Nonaka and Takeuchi (1995, p.4, 59, 62-63) argue the existence of four modes of knowledge creation or conversion that gives rise to the innovative and successful outcomes of Japanese firms’ activity and operation:
“The first mode of knowledge conversion is from tacit knowledge to tacit knowledge, or the process of socialisation, whereby individuals within a firm acquire tacit knowledge from others within the firm by way of face-to-face exchanges such as mentoring, Honda’s brainstorming sessions and apprenticeships. The second mode of knowledge conversion is from tacit knowledge to explicit knowledge, or the process of externalisation, which involves metaphors and analogies, such that previous tacit knowledge can be written down (i.e. becomes tangible), like when Canon used the disposal drum in its new mini-coppier. The third mode of knowledge conversion is from explicit knowledge to explicit knowledge, or the process of combination, whereby individuals in a company would combine discrete explicit pieces of knowledge into new forms such as a report, like Kraft’s micro-merchandising of consumer instore behaviour. The fourth and final mode of knowledge conversion is from explicit knowledge to tacit knowledge, or the process of internalisation, whereby individual’s ‘internalise’ what they have experienced, ready to pass on this knowledge to someone else.”
Combining these four modes of knowledge conversion or creation, whereby one knowledge type is converted into another, leads to “the organisational knowledge spiral, which emerges when the interaction between tacit and explicit knowledge is elevated dynamically from a lower
ontological level to higher levels” (Nonaka & Takeuchi, 1995, p. 57) .
In his review of ‘Nonaka and Takeuchi’s theory of organisational knowledge creation’
D. McLean (2004) summates the final procedural aspects of Nonaka and Takeuchi’s (1995) theory of knowledge creation and the Japanese firm:
“Their theory also explains how individual knowledge is “amplified” into and throughout the organisation through these four modes of knowledge conversion and under five conditions that enable and promote organisational knowledge spiral creation. These conditions include Intention (organisational aspiration), Autonomy (to examine unexploited scenarios), Fluctuation and Creative Chaos (managers deliberately upsetting the routine of the office to break down barriers to learning and efficiency), Redundancy (promoting socialisation), and Requisite Variety (information available to workers to help them deal with any impromptu situations).
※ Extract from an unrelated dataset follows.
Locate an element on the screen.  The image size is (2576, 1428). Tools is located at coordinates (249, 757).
Finally, the theory consists of a five-phase organisational knowledge creation process. These five phases are: 1) sharing tacit knowledge, 2) creating concepts, 3) justifying concepts, 4) building an archetype, and 5) cross-levelling knowledge.”
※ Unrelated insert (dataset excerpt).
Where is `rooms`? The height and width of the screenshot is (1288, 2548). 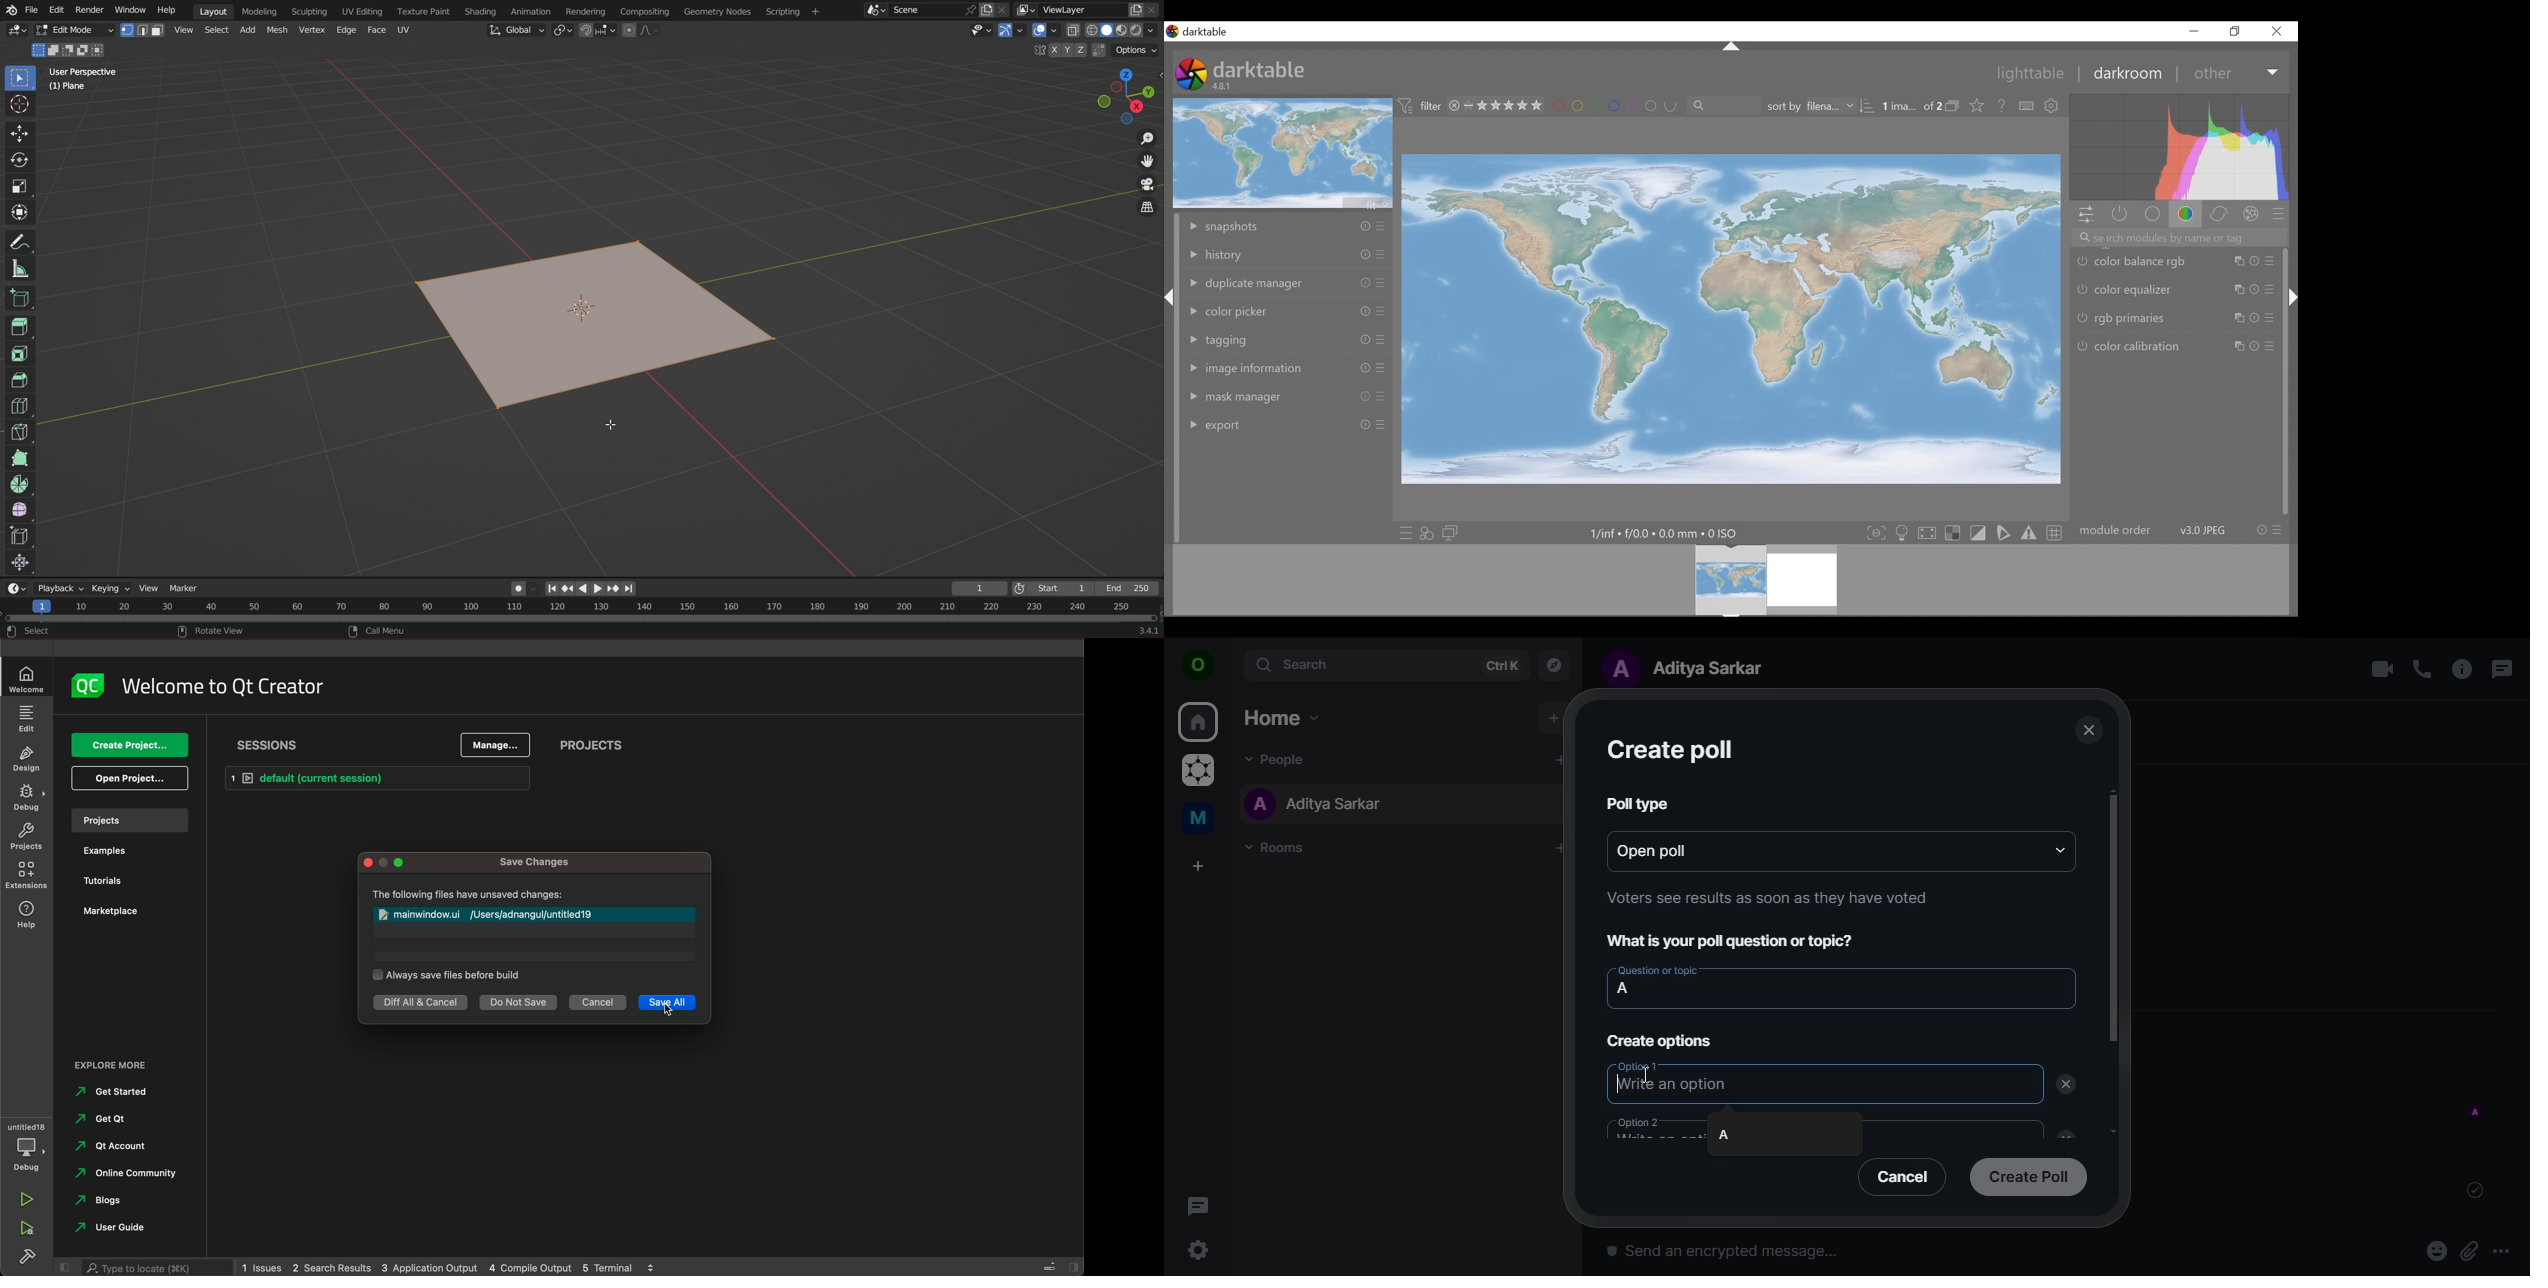 rooms is located at coordinates (1281, 848).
The successes enjoyed by Japanese firms such as Toyota, Honda and Sony are quite substantially explainable via by the postulations of Nonaka and Takeuchi (1995) about the superior ability of Japanese firms to create an effective organisational knowledge spiral and in doing so, being able to quickly disseminate this newly created or converted forms of knowledge through organisation, into new systems, products, technologies and methodologies. There will however, always exist a small degree of the success associable to Japanese firms that isn’t attributable to a superior ability to effectively create an organisational knowledge spiral; this is success or failure due to market risk and forces. It should be noted that the examples of knowledge creation given above prove that Nonaka and Takeuchi’s theory isn’t culturally specific; it is universal in its application.